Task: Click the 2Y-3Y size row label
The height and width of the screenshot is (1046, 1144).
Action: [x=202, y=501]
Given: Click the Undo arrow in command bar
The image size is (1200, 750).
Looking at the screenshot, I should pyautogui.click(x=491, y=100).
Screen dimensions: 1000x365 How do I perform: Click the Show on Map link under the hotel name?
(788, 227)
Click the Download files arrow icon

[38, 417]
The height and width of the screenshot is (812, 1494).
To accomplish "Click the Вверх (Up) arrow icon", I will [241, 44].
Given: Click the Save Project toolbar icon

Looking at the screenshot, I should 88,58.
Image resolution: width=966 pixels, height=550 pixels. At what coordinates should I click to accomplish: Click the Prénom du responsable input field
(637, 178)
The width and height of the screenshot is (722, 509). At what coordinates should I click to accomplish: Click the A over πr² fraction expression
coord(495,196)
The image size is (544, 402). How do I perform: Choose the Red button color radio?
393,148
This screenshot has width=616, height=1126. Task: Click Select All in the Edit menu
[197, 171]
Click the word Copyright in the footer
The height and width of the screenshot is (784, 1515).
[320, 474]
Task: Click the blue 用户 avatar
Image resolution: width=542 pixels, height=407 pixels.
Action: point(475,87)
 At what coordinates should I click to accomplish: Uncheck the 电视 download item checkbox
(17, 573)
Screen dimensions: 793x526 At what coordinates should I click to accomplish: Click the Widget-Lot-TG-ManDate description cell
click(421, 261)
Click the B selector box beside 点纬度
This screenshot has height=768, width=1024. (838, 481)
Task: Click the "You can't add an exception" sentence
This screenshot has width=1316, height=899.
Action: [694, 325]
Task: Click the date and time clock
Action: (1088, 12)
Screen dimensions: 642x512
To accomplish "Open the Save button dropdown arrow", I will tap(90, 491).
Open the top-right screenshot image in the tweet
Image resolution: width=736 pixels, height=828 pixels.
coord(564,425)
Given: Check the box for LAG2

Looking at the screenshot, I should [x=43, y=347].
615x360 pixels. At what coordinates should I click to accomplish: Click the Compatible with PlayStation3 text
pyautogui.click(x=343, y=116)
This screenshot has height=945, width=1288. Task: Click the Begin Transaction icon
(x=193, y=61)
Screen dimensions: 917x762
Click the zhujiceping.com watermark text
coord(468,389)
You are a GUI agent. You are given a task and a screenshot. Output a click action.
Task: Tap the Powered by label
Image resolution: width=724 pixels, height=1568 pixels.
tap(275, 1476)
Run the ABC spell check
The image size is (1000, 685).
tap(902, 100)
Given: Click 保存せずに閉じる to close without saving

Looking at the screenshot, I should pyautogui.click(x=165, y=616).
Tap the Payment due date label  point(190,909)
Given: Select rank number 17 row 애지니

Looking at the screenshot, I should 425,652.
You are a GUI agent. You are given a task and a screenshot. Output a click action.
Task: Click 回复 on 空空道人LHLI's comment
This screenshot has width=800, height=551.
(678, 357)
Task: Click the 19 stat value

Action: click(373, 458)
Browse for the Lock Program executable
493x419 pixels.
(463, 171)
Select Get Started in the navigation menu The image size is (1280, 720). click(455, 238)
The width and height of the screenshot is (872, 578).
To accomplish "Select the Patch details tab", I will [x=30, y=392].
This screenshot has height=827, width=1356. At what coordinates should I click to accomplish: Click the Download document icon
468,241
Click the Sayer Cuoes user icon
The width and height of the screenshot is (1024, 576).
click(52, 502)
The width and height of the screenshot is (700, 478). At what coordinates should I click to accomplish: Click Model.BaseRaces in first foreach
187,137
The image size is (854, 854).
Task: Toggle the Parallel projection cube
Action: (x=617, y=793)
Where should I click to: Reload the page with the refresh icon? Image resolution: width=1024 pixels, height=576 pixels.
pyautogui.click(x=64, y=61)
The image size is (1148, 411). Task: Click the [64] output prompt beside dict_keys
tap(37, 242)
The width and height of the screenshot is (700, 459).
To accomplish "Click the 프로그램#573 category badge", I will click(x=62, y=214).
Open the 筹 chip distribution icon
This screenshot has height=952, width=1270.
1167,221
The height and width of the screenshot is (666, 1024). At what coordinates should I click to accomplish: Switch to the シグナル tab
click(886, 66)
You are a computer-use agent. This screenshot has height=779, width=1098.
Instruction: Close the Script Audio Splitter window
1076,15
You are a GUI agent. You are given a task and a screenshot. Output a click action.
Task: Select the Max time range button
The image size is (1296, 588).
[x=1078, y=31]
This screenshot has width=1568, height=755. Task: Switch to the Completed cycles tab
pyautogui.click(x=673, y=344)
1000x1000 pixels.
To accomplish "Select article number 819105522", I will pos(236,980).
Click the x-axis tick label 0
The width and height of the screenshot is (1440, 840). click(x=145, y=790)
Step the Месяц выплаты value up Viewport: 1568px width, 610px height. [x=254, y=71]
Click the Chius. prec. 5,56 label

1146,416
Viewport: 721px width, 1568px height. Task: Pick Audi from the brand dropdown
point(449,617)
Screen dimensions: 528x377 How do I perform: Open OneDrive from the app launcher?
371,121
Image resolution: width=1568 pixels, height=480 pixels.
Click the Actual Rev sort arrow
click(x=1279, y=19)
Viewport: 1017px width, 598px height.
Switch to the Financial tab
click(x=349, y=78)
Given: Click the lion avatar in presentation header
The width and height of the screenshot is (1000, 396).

What the task requires: Your response must contain all of the records, copied exactly.

The completed task:
Task: Click the 2Y-3Y size row label
The height and width of the screenshot is (1046, 1144).
Action: [x=202, y=501]
Given: Click the Undo arrow in command bar
The image size is (1200, 750).
Looking at the screenshot, I should pyautogui.click(x=491, y=100).
Screen dimensions: 1000x365 How do I perform: Click the Show on Map link under the hotel name?
(788, 227)
Click the Download files arrow icon

[38, 417]
The height and width of the screenshot is (812, 1494).
To accomplish "Click the Вверх (Up) arrow icon", I will [241, 44].
Given: Click the Save Project toolbar icon

Looking at the screenshot, I should 88,58.
Image resolution: width=966 pixels, height=550 pixels. At what coordinates should I click to accomplish: Click the Prénom du responsable input field
(637, 178)
The width and height of the screenshot is (722, 509). At what coordinates should I click to accomplish: Click the A over πr² fraction expression
coord(495,196)
The image size is (544, 402). How do I perform: Choose the Red button color radio?
393,148
This screenshot has width=616, height=1126. Task: Click Select All in the Edit menu
[197, 171]
Click the word Copyright in the footer
The height and width of the screenshot is (784, 1515).
[320, 474]
Task: Click the blue 用户 avatar
Image resolution: width=542 pixels, height=407 pixels.
Action: point(475,87)
 At what coordinates should I click to accomplish: Uncheck the 电视 download item checkbox
(17, 573)
Screen dimensions: 793x526 At what coordinates should I click to accomplish: Click the Widget-Lot-TG-ManDate description cell
click(421, 261)
Click the B selector box beside 点纬度
This screenshot has height=768, width=1024. (838, 481)
Task: Click the "You can't add an exception" sentence
This screenshot has width=1316, height=899.
Action: [694, 325]
Task: Click the date and time clock
Action: (1088, 12)
Screen dimensions: 642x512
To accomplish "Open the Save button dropdown arrow", I will tap(90, 491).
Open the top-right screenshot image in the tweet
Image resolution: width=736 pixels, height=828 pixels.
coord(564,425)
Given: Check the box for LAG2

Looking at the screenshot, I should [x=43, y=347].
615x360 pixels. At what coordinates should I click to accomplish: Click the Compatible with PlayStation3 text
pyautogui.click(x=343, y=116)
This screenshot has height=945, width=1288. Task: Click the Begin Transaction icon
(x=193, y=61)
Screen dimensions: 917x762
Click the zhujiceping.com watermark text
coord(468,389)
You are a GUI agent. You are given a task and a screenshot. Output a click action.
Task: Tap the Powered by label
Image resolution: width=724 pixels, height=1568 pixels.
tap(275, 1476)
Run the ABC spell check
The image size is (1000, 685).
tap(902, 100)
Given: Click 保存せずに閉じる to close without saving

Looking at the screenshot, I should pyautogui.click(x=165, y=616).
Tap the Payment due date label  point(190,909)
Given: Select rank number 17 row 애지니

Looking at the screenshot, I should 425,652.
You are a GUI agent. You are given a task and a screenshot. Output a click action.
Task: Click 回复 on 空空道人LHLI's comment
This screenshot has width=800, height=551.
(678, 357)
Task: Click the 19 stat value

Action: click(373, 458)
Browse for the Lock Program executable
493x419 pixels.
(463, 171)
Select Get Started in the navigation menu The image size is (1280, 720). click(455, 238)
The width and height of the screenshot is (872, 578).
To accomplish "Select the Patch details tab", I will [x=30, y=392].
This screenshot has height=827, width=1356. At what coordinates should I click to accomplish: Click the Download document icon
468,241
Click the Sayer Cuoes user icon
The width and height of the screenshot is (1024, 576).
click(52, 502)
The width and height of the screenshot is (700, 478). At what coordinates should I click to accomplish: Click Model.BaseRaces in first foreach
187,137
The image size is (854, 854).
Task: Toggle the Parallel projection cube
Action: (x=617, y=793)
Where should I click to: Reload the page with the refresh icon? Image resolution: width=1024 pixels, height=576 pixels.
pyautogui.click(x=64, y=61)
The image size is (1148, 411). Task: Click the [64] output prompt beside dict_keys
tap(37, 242)
The width and height of the screenshot is (700, 459).
To accomplish "Click the 프로그램#573 category badge", I will click(x=62, y=214).
Open the 筹 chip distribution icon
This screenshot has height=952, width=1270.
1167,221
The height and width of the screenshot is (666, 1024). At what coordinates should I click to accomplish: Switch to the シグナル tab
click(886, 66)
You are a computer-use agent. This screenshot has height=779, width=1098.
Instruction: Close the Script Audio Splitter window
1076,15
You are a GUI agent. You are given a task and a screenshot. Output a click action.
Task: Select the Max time range button
The image size is (1296, 588).
[x=1078, y=31]
This screenshot has width=1568, height=755. Task: Switch to the Completed cycles tab
pyautogui.click(x=673, y=344)
1000x1000 pixels.
To accomplish "Select article number 819105522", I will pos(236,980).
Click the x-axis tick label 0
The width and height of the screenshot is (1440, 840). click(x=145, y=790)
Step the Месяц выплаты value up Viewport: 1568px width, 610px height. [x=254, y=71]
Click the Chius. prec. 5,56 label

1146,416
Viewport: 721px width, 1568px height. Task: Pick Audi from the brand dropdown
point(449,617)
Screen dimensions: 528x377 How do I perform: Open OneDrive from the app launcher?
371,121
Image resolution: width=1568 pixels, height=480 pixels.
Click the Actual Rev sort arrow
click(x=1279, y=19)
Viewport: 1017px width, 598px height.
Switch to the Financial tab
click(x=349, y=78)
Given: Click the lion avatar in presentation header
The width and height of the screenshot is (1000, 396).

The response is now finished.